Police in Spain have arrested three men in connection with the Mariposa botnet, a networking of malware-infected PCs that is reportedly the largest of its kind.
Mariposa was disabled in December 2009 when a working group of volunteers, some of which were security software vendors, managed to take over the ‘command and control’ servers that co-ordinate the network.
The working group gave details of three alleged hackers that were controlling the botnet to police in Spain. One was arrested in January, and another two were arrested this week, it emerged today.
Previously, Mariposa had been used for a range of cybercriminal activity, including distributed denial of service attacks and data theft. According to Defense Intelligence, one of the companies that took part in the volunteer group, it had infected devices owned by half of the Fortune 100 companies and hundreds of government agencies.
The arrests follow a recent legal victory by Microsoft in which the software giant won the right to close down websites that were distributing malware linked to the Waledac botnet.
Despite these victories, however, botnets remain a powerful security threat. Last month, a new botnet – dubbed ‘Kneber’ – was found to have infected 74,000 PCs across 2,500 businesses and public sector organisations.

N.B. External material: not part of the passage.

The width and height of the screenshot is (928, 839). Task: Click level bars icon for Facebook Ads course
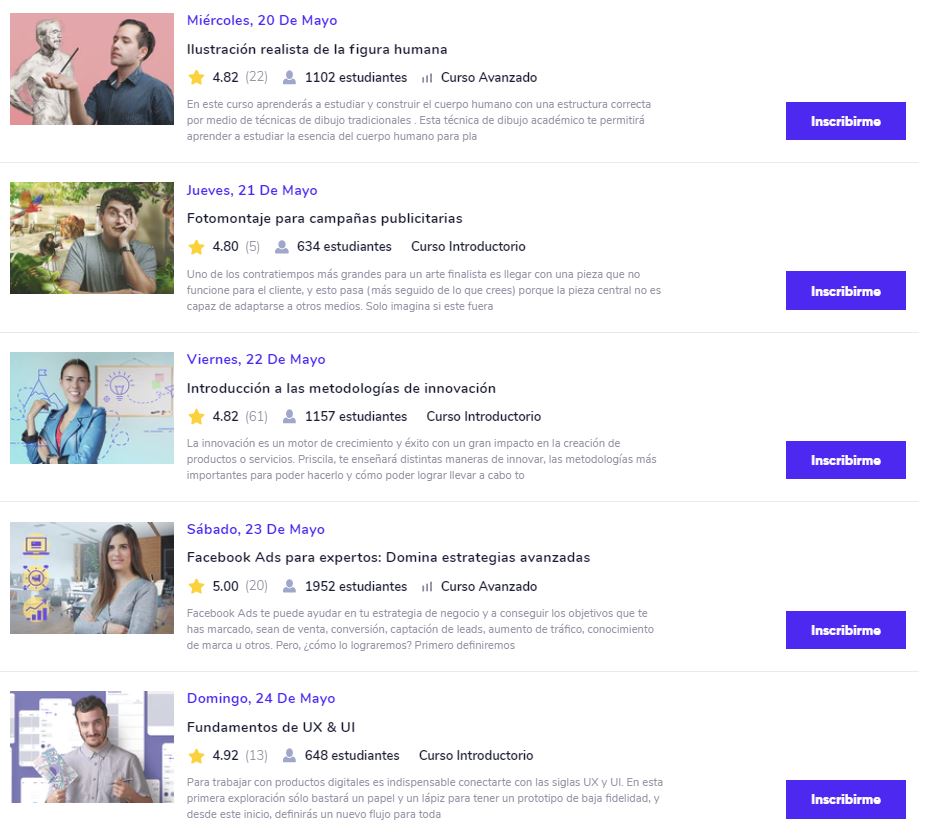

According to Microsoft, there are 3.8 million PCs infected with botnet-related malware. Most of these run on a Microsoft operating system, which is why it is pursuing legal recourse to combat botnets, the company says.
Speaking at the RSA Security conference in San Francisco this week, Microsoft security VP Scott Charney said that like diseases, tackling botnets will require social programs – such as education or even taxation – as well as technical solutions.